Data records
------------------------------------

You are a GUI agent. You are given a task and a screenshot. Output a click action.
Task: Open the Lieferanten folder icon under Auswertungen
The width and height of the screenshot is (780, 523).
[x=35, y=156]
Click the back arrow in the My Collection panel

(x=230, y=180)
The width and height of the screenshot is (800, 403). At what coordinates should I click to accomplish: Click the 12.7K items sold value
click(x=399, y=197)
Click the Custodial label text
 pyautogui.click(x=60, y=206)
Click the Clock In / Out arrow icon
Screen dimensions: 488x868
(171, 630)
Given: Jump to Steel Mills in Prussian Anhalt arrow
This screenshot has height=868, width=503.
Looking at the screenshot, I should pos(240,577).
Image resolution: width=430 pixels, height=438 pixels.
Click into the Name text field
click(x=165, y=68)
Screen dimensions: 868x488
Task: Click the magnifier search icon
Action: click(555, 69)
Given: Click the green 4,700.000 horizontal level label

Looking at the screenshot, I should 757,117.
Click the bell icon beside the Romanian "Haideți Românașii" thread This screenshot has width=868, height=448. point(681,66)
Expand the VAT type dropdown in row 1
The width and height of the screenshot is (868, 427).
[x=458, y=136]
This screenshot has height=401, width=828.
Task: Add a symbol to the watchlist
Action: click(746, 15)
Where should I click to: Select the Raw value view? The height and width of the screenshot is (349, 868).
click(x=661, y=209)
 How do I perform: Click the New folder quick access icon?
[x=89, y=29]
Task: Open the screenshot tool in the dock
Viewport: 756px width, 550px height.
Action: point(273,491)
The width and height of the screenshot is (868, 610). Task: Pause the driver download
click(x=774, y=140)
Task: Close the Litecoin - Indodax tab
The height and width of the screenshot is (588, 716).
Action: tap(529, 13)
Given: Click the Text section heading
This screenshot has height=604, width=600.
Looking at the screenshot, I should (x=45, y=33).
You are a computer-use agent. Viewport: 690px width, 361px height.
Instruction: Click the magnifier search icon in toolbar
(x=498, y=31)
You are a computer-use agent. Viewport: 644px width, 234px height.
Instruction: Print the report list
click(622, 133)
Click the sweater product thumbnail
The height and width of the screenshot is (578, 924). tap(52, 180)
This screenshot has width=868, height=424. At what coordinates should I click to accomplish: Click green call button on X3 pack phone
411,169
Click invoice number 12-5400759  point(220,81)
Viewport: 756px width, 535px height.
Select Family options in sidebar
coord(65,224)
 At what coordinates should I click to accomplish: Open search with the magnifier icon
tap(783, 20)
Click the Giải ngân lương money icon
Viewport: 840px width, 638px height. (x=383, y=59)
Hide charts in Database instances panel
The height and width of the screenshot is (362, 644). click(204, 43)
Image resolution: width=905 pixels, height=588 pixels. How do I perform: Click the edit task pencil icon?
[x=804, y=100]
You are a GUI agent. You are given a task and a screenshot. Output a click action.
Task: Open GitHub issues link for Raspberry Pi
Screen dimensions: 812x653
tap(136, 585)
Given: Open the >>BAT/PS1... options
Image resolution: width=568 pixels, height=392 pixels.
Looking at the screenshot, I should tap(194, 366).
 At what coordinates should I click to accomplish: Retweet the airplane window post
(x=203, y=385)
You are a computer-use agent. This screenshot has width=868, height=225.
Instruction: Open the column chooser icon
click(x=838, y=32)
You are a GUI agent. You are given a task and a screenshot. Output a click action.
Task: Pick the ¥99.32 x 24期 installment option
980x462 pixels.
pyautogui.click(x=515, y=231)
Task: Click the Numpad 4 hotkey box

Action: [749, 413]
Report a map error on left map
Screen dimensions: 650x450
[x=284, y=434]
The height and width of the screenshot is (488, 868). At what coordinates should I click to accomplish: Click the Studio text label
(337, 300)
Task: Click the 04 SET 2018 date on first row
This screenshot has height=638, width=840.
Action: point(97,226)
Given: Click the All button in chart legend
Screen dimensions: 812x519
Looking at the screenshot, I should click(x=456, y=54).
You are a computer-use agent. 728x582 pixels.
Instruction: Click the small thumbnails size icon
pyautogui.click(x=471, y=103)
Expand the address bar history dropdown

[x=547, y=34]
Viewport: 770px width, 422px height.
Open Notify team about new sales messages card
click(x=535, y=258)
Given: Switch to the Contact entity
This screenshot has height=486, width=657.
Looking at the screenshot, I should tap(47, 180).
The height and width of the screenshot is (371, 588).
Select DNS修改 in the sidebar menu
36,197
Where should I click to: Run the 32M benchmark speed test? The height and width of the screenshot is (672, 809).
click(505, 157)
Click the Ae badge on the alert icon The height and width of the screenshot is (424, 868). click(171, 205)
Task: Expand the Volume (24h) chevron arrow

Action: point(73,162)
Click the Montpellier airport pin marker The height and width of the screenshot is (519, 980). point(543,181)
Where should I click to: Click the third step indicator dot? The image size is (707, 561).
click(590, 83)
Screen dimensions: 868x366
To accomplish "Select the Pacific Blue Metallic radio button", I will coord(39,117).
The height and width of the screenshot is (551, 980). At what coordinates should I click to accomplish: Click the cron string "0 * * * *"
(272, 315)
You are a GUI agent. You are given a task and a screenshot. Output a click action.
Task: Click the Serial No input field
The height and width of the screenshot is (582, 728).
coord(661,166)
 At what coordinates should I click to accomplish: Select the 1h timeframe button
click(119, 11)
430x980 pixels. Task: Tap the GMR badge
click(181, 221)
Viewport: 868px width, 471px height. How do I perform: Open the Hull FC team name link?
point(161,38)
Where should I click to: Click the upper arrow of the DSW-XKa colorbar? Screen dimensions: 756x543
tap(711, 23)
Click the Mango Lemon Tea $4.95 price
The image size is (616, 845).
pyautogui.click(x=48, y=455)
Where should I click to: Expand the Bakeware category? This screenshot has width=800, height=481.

------------------------------------

■ **What you will do**
Please print the lines from the start of the records up to and including the line with "Expand the VAT type dropdown in row 1", copying each one exactly and leaving out the rest.

■ **Answer box**
You are a GUI agent. You are given a task and a screenshot. Output a click action.
Task: Open the Lieferanten folder icon under Auswertungen
The width and height of the screenshot is (780, 523).
[x=35, y=156]
Click the back arrow in the My Collection panel

(x=230, y=180)
The width and height of the screenshot is (800, 403). At what coordinates should I click to accomplish: Click the 12.7K items sold value
click(x=399, y=197)
Click the Custodial label text
 pyautogui.click(x=60, y=206)
Click the Clock In / Out arrow icon
Screen dimensions: 488x868
(171, 630)
Given: Jump to Steel Mills in Prussian Anhalt arrow
This screenshot has height=868, width=503.
Looking at the screenshot, I should pos(240,577).
Image resolution: width=430 pixels, height=438 pixels.
Click into the Name text field
click(x=165, y=68)
Screen dimensions: 868x488
Task: Click the magnifier search icon
Action: click(555, 69)
Given: Click the green 4,700.000 horizontal level label

Looking at the screenshot, I should 757,117.
Click the bell icon beside the Romanian "Haideți Românașii" thread This screenshot has width=868, height=448. point(681,66)
Expand the VAT type dropdown in row 1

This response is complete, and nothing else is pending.